ABOUT THIS EXERCISE =>
Search the records for the string "Center" and return each line that has it.

Saved entries:
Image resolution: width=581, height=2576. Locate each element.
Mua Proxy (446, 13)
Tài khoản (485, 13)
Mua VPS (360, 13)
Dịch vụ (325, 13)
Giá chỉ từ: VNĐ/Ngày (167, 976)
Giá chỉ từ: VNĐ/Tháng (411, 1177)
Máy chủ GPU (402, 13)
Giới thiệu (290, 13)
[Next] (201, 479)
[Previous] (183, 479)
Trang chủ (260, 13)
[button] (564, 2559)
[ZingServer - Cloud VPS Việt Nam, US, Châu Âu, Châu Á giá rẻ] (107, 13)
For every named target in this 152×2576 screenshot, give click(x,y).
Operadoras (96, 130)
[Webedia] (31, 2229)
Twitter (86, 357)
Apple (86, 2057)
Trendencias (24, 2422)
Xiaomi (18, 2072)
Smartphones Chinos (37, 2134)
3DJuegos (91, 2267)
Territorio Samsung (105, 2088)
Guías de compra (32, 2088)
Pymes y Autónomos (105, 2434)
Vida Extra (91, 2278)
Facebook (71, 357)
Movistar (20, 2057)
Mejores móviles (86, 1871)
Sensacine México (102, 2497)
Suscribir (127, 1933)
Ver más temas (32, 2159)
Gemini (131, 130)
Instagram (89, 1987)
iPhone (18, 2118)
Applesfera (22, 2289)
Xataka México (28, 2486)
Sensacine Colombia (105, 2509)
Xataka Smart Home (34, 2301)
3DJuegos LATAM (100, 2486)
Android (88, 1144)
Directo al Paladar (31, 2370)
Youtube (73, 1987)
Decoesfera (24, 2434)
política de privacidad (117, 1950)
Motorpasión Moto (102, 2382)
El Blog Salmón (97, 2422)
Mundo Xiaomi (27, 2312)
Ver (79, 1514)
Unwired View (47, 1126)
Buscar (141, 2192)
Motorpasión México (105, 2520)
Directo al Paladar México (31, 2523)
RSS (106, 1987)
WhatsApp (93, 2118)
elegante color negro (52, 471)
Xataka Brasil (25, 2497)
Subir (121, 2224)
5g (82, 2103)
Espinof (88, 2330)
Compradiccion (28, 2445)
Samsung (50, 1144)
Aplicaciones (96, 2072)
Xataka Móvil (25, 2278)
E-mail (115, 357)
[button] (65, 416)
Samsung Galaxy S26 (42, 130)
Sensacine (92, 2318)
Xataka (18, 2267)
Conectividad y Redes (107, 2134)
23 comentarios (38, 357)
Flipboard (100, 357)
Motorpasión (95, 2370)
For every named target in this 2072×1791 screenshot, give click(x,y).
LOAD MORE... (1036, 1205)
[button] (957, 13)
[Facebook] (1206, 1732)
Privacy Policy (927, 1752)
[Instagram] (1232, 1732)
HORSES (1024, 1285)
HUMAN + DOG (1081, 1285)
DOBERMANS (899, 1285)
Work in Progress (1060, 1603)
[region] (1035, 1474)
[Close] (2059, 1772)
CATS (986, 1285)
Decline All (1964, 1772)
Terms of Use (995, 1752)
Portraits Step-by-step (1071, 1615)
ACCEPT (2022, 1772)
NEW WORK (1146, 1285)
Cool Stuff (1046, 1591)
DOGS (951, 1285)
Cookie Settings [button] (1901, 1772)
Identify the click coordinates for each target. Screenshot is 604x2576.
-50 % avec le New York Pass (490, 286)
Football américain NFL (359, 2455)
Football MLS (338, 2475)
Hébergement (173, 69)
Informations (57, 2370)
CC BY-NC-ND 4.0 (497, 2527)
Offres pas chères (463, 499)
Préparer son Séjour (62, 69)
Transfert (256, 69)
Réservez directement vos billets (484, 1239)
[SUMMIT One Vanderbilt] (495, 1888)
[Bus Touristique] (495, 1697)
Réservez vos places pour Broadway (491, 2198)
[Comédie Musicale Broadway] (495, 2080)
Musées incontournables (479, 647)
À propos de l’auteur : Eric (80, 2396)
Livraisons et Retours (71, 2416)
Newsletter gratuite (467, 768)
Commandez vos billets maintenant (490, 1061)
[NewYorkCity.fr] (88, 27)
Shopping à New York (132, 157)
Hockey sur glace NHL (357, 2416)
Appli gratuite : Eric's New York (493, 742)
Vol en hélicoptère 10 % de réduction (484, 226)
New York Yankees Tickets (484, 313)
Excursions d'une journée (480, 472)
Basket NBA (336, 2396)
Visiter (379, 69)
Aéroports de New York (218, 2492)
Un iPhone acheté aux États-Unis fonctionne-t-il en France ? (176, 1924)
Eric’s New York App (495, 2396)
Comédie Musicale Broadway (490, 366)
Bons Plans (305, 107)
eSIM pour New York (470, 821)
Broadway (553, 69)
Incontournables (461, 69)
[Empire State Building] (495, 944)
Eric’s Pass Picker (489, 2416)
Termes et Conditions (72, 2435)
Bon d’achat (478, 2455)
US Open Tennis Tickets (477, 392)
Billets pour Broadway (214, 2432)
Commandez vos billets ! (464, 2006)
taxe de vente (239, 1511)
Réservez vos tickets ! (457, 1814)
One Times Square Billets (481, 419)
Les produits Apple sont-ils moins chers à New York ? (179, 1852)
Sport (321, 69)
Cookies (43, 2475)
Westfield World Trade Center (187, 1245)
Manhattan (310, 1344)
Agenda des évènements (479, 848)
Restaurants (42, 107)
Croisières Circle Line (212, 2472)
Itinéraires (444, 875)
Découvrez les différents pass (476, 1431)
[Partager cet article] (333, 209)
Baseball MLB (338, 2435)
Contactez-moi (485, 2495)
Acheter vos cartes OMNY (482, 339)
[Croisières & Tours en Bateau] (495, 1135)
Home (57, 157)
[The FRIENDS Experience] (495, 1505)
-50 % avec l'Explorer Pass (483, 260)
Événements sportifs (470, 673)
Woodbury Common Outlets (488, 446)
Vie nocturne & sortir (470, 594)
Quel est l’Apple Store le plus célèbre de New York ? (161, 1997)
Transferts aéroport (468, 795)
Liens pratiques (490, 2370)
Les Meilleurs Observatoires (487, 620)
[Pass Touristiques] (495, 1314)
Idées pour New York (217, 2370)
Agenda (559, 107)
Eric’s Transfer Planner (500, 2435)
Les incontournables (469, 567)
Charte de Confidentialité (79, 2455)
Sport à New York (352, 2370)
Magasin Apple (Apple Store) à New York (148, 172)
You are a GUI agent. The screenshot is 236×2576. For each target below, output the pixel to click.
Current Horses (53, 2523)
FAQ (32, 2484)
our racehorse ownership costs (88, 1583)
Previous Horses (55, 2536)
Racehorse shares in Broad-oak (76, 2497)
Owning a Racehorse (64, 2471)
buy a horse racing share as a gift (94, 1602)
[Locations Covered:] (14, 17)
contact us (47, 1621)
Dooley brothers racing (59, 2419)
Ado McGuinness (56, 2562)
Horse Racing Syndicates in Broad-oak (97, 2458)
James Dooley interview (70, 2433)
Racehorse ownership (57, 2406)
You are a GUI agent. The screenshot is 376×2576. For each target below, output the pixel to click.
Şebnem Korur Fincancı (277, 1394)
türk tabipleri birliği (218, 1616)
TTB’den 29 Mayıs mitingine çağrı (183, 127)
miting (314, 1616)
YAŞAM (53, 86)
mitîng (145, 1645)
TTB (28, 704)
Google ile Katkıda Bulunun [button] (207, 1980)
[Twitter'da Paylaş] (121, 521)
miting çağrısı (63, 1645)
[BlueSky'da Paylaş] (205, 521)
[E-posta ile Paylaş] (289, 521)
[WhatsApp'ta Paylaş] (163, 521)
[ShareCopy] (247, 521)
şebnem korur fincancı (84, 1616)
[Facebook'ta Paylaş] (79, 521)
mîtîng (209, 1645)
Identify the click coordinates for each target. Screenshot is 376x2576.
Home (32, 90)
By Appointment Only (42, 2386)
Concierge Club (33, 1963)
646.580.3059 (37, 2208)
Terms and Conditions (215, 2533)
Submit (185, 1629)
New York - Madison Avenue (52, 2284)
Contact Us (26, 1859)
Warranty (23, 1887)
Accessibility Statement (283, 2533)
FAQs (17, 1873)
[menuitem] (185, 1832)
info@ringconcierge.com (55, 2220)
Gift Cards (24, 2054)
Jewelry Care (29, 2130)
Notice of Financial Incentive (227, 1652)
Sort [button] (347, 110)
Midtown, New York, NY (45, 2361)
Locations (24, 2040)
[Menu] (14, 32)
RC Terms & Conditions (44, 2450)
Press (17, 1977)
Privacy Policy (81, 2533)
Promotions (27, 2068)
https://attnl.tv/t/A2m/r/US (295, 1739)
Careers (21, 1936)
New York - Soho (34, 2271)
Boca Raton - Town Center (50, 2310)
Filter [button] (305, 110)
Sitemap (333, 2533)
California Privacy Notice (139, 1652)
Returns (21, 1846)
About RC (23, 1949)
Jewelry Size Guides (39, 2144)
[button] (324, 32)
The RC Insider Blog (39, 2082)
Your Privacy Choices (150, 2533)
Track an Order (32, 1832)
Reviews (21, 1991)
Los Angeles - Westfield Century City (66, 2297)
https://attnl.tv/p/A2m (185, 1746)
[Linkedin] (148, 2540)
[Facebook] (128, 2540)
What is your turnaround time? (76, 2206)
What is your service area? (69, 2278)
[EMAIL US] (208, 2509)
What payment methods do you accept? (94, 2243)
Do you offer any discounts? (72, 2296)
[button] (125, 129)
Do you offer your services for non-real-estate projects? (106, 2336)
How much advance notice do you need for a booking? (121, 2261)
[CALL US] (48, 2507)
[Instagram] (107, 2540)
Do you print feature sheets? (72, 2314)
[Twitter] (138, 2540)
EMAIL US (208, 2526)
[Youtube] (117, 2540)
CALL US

RESPONSE AREA =>
Westfield World Trade Center (187, 1245)
Boca Raton - Town Center (50, 2310)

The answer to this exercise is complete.